— Aim —
Copy the stretch of lines from the one containing "they [199, 707]" through the one containing "which [514, 686]", keeping each line unchanged.

— Extracted entries —
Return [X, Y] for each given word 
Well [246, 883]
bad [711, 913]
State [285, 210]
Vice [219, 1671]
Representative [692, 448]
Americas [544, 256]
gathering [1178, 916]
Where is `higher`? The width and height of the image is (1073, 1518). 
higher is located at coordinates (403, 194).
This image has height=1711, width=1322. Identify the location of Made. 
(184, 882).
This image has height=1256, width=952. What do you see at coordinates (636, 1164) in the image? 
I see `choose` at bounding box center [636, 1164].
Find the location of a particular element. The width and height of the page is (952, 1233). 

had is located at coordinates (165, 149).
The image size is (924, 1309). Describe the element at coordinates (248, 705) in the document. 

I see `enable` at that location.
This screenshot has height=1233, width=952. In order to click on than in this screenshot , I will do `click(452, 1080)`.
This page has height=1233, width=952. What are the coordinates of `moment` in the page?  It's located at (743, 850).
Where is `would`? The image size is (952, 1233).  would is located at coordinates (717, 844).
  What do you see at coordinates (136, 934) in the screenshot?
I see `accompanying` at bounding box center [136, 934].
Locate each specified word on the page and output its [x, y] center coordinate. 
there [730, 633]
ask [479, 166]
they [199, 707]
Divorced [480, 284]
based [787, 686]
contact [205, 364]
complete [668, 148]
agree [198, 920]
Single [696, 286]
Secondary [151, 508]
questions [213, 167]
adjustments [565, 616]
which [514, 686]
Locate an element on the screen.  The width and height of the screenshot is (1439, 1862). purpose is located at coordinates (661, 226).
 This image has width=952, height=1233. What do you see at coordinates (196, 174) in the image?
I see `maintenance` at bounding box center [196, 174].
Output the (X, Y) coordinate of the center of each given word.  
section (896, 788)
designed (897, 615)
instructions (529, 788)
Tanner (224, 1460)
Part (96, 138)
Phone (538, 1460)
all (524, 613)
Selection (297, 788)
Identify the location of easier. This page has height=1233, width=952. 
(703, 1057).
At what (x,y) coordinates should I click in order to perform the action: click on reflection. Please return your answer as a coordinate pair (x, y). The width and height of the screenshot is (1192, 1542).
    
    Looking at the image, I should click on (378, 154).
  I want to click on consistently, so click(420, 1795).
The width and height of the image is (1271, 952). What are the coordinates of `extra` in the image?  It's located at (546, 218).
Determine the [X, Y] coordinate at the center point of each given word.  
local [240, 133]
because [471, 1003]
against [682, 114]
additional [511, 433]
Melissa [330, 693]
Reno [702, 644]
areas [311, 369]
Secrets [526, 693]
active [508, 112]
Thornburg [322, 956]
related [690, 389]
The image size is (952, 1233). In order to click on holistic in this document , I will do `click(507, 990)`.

— Exercise response —
they [199, 707]
Divorced [480, 284]
based [787, 686]
contact [205, 364]
complete [668, 148]
agree [198, 920]
Single [696, 286]
Secondary [151, 508]
questions [213, 167]
adjustments [565, 616]
which [514, 686]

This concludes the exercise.